En un alto porcentaje de casos, es necesaria la administración de medicación, que controla y frena la impulsividad y la agresividad. Es importante y si los padres se resisten, hay que convencerlos con argumentos.
Hasta aquí las pautas que deben observar los padres. El resto de miembros de la familia -hermanos, abuelos u otras personas cercanas- también han de saber cómo frenar la tendencia que tienen esos niños a la manipulación, a llevar siempre la razón y a darle la vuelta a los argumentaos a su favor de forma sibilina e insidiosa. Avancemos ahora hacia la tercera etapa del tratamiento, la terapia con el niño delante: que el niño venga a la consulta y que el psiquiatra y el psicólogo sean capaces de tener un contacto relativamente bueno con él, cosa que en general suele ser bastante difícil. ¿Por qué? El niño no quiere venir; no tiene conciencia de lo que le pasa y si la tiene le quita importancia; no suele aceptar que se le hagan preguntas o exploraciones psicológicas o tests; no colabora en el diálogo ni en la entrevista.
Es clave intentar hacerse con él, con una mezcla de afecto, simpatía y disciplina; darle unas pautas en primera persona y que él vaya tomando nota en una agenda, para que pueda leerla con alguna frecuencia; explicarle en qué cosas está mal su comportamiento y por qué debe corregirlo; enseñarle a obedecer a la segunda -dando por sentado que obedecer a la primera resulta casi imposible-. Es esencial hacerle ver que tiene que respetar las normas del hogar, y cortar esa rebeldía que le hace tanto daño a su familia y a él mismo. Eso se refiere a las horas de comidas, del baño, de dormir, al orden en su habitación, a dejar las cosas en su sitio…

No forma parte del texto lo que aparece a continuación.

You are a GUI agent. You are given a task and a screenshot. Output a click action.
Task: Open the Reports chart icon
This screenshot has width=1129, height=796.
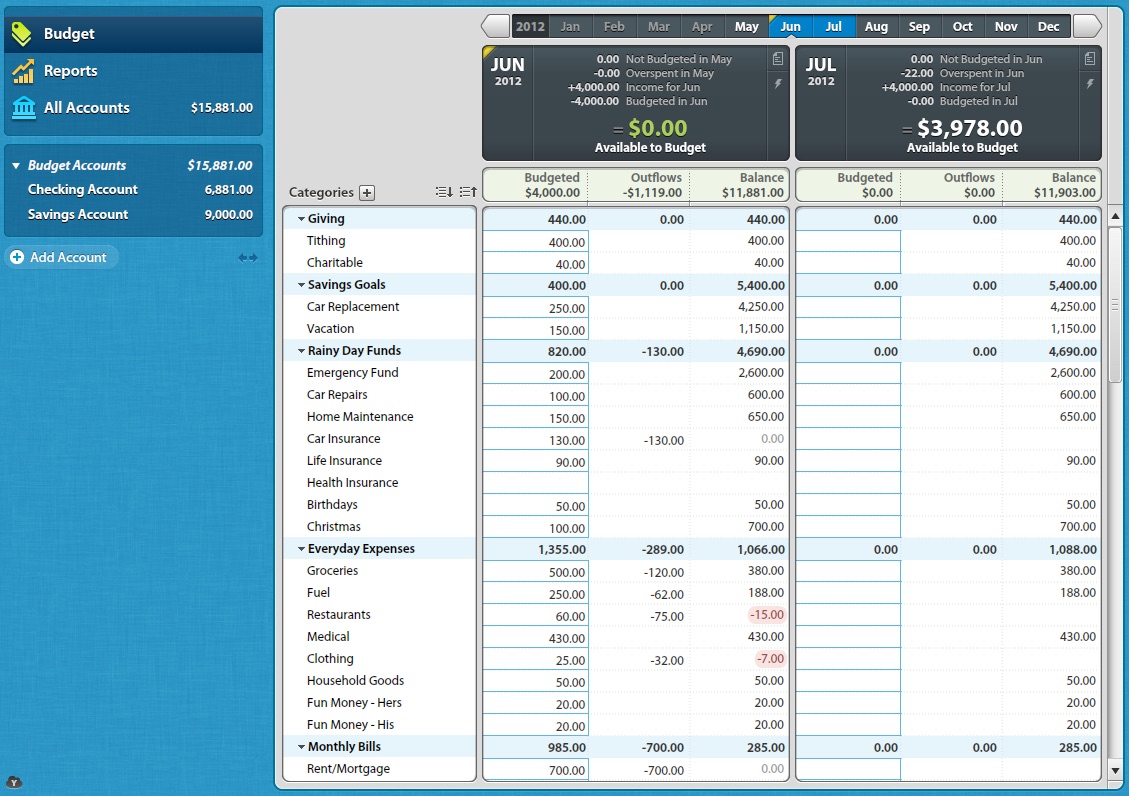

El niño debe cobrar conciencia de que no puede manipular su ambiente. Esto significa renunciar a la costumbre de conseguir todo lo que quiere y ponerse agresivo y violento si no se lo dan, utilizando palabras duras y descalificando a sus padres. El niño tiene que aprender a soportar pequeñas frustraciones que le ayudarán a ser mejor. Debe aprender igualmente a aceptar que sus padres le digan que no, a controlar su lenguaje (a menudo plagado de insultos, groserías, tacos y descalificativos hacia unos y otros).
La generosidad es otra lección valiosa para el niño, que debe aprender a compartir las cosas con sus hermanos. Aprovechar el tiempo si hay fracaso escolar, haciendo los deberes, no es una costumbre menos importante de incorporar.
Debe procurarse que el niño comprenda que tiene un fondo dañino, negativo, y que sus padres están sufriendo mucho por ello.
Conviene tener una valoración semanal de este programa de conducta, hablando con el niño acerca de las cosas en que ha mejorado, en cuáles sigue igual y en cuáles ha ido a peor.
El cuarto apartado del tratamiento es el que atañe a los tutores y profesores más destacados del colegio. Es importante ver la información que nos dan en la escuela, lugar donde el niño pasa tantas horas al día. ¿Cómo es su comportamiento en clase? ¿Cómo es su relación con sus compañeros? ¿Cómo acepta la pedagogía colectiva?
Hacerle ver a los padres la diferencia entre metas y objetivos se trata de una tarea apasionante y compleja. La meta es que el niño vaya curándose de esta patología que tiene. Esto es muy general y demasiado amplio. Por el contrario, los objetivos son mensurables y concretos, y van en la línea de lo apuntado en el programa de comportamiento.
La personalidad de un niño y de un adolescente es un trípode con tres vertientes: un tercio es la herencia (el código genético), otro tercio es el ambiente (las influencias del entorno), y el último es historia personal, que al ser niño todavía tiene muy poco calado.
Curar a un niño tirano es una tarea de artesanía psicológica. Es necesaria la experiencia clínica y la paciencia que dan los años.